▶ [Provided passage]
Training error after batch 616/5763 epoch 0/300

Question

Training error after batch 616/5763 epoch 0/300

anisghaoui opened this issue 4 years ago · 1 comments

HI,
I am trying to train the model as you mentioned it in the readme and for some reasons it crashes :

Traceback (most recent call last):
  File "train.py", line 99, in <module>
    loss, outputs = model(imgs, targets)
  File "/home/anis/.local/lib/python3.6/site-packages/torch/nn/modules/module.py", line 493, in __call__
    result = self.forward(*input, **kwargs)
  File "/home/anis/Complex-YOLOv3/models.py", line 266, in forward
    x, layer_loss = module[0](x, targets, img_dim)
  File "/home/anis/.local/lib/python3.6/site-packages/torch/nn/modules/module.py", line 493, in __call__
    result = self.forward(*input, **kwargs)
  File "/home/anis/Complex-YOLOv3/models.py", line 190, in forward
    ignore_thres=self.ignore_thres,
  File "/home/anis/Complex-YOLOv3/utils/utils.py", line 375, in build_targets
    best_ious, best_n = ious.max(0)
RuntimeError: cannot perform reduction function max on tensor with no elements because the operation does not have an identity

After looking for this error over the web, I found out that it might be the a missing/bad input. Any idea on why this would happen ?

Answer 1 · 2020-05-28T09:10:15.000Z

Ok, I went through the code and found that the data augmentation performed by the datasetloader might be faulty for some reasons :

in train.py :

  # Get dataloader
    dataset = KittiYOLODataset(
        cnf.root_dir,
        split='train',
        mode='TRAIN',
        folder='training',
        data_aug=False, # problems occur if set to true 
        multiscale=opt.multiscale_training
    )

▶ [Given exercise 1] Copy the training error thread above from "Traceback (most recent" to "best_n = ious.max(0)".
▶ [Given exercise 2] In the training error thread above, what value does the dataloader code in train.py give to data_aug?

▶ [Rows]
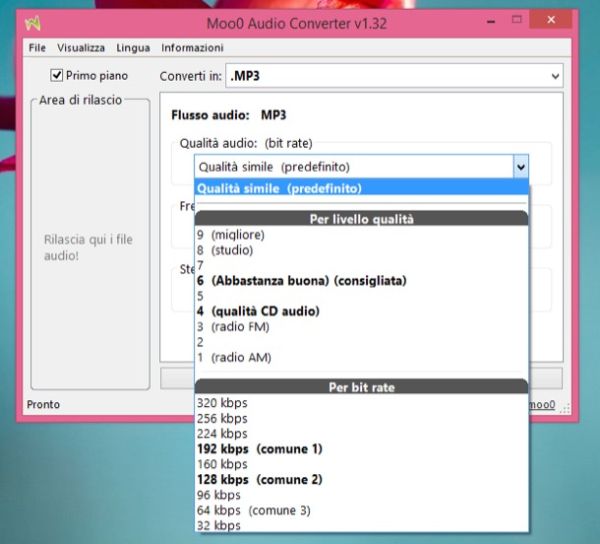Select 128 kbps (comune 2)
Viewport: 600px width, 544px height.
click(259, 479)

---

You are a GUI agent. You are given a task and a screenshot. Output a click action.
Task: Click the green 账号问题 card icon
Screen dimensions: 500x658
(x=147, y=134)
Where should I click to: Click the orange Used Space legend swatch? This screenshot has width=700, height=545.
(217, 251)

==

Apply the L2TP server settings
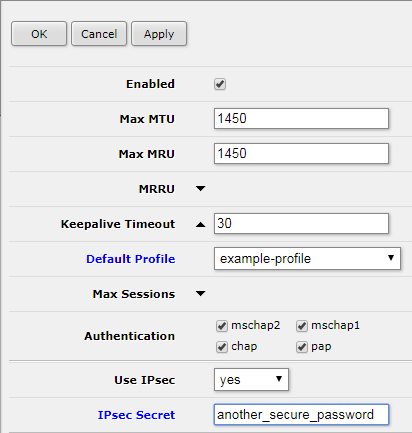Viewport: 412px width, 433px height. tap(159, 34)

▶ [Solution 1]
Traceback (most recent call last):
  File "train.py", line 99, in <module>
    loss, outputs = model(imgs, targets)
  File "/home/anis/.local/lib/python3.6/site-packages/torch/nn/modules/module.py", line 493, in __call__
    result = self.forward(*input, **kwargs)
  File "/home/anis/Complex-YOLOv3/models.py", line 266, in forward
    x, layer_loss = module[0](x, targets, img_dim)
  File "/home/anis/.local/lib/python3.6/site-packages/torch/nn/modules/module.py", line 493, in __call__
    result = self.forward(*input, **kwargs)
  File "/home/anis/Complex-YOLOv3/models.py", line 190, in forward
    ignore_thres=self.ignore_thres,
  File "/home/anis/Complex-YOLOv3/utils/utils.py", line 375, in build_targets
    best_ious, best_n = ious.max(0)

▶ [Solution 2] It is set to False.